HuggingFace Trainer - Eval loss abruptly goes up at the last step of training

Hello. I’m using HuggingFace Trainer together with TensorBoard to pretrain transformers and visualize the loss plots (TensorBoard reads the information from the runs subfolder created by Trainer).
For example, I used it to train a little instance of BertForMaskedLM with two layers and two heads on each (also known as BERT tiny) with a huge gradient accumulation and a little evaluation after every 100 steps.
But the plots of the train and eval loss look weird:

At first, the eval loss is smaller than the train loss. I suppose that maybe for building this plot the model automatically goes to .eval() mode, so dropout turns off, and that’s why the loss is smaller? (please, correct me if I’m wrong).
At second, there is a little piece of eval plot abruptly going up at the end of the training, while train plot is totally okay. This problem persists not only for this particular model but for bigger models as well, and I don’t have any suggestions what’s going on here.

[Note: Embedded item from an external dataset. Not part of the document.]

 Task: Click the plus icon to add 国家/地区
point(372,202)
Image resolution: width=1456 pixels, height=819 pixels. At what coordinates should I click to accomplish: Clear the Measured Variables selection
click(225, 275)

Here is the code for setting up and launching the Trainer:

data_collator = DataCollatorForLanguageModeling(
    tokenizer=tokenizer, mlm=True, mlm_probability=0.15
)

training_args = TrainingArguments(
    output_dir=output_dir,
    overwrite_output_dir=True,
    num_train_epochs=4,
    per_gpu_train_batch_size=10,
    warmup_ratio=0.06,
    learning_rate=0.001,
    adam_beta1=0.9,
    adam_beta2=0.98,
    adam_epsilon=1e-6,
    weight_decay=0.001,
    gradient_accumulation_steps=400,
    save_steps=1000,
    save_total_limit=10,
    evaluation_strategy="steps",
    eval_steps=100,
    logging_steps=100,
    prediction_loss_only=True,
)

trainer = Trainer(
    model=model,
    args=training_args,
    data_collator=data_collator,
    train_dataset=tokenized_dataset,
    eval_dataset=tokenized_dataset_eval
)

trainer.train()

After it, I make a little eval by hand using

trainer.evaluate(tokenized_dataset[:10000]['input_ids'])

and

trainer.evaluate(tokenized_dataset_eval[:10000]['input_ids'])

Usually evaluation results are similar for train and eval subsets.
For example, for BERT tiny, I get 3.852 and 3.843 correspondingly. Both losses are close to the loss on the eval plot after this weird going-up part.
At the same time minimal eval loss before this part is 3.57, which is significantly smaller. I would be happy to keep the model, which has loss equal to 3.57, instead of 3.84-3.85.

I will be very grateful if someone will explain why the Trainer makes the eval loss going up at the end and how to avoid that. Thank you!

I tried to check the model from the last checkpoint before eval loss went up, and it turned out that it has loss, similar to the loss after going-up part (~ 3.8). Can it be that Trainer didn’t show the real loss all the time, but instead showed some smaller number?
Or maybe something wrong is happening at the moment of saving the weights of the model?
Maybe there is some bug, connected to very huge gradient accumulation (400 steps of accumulation)?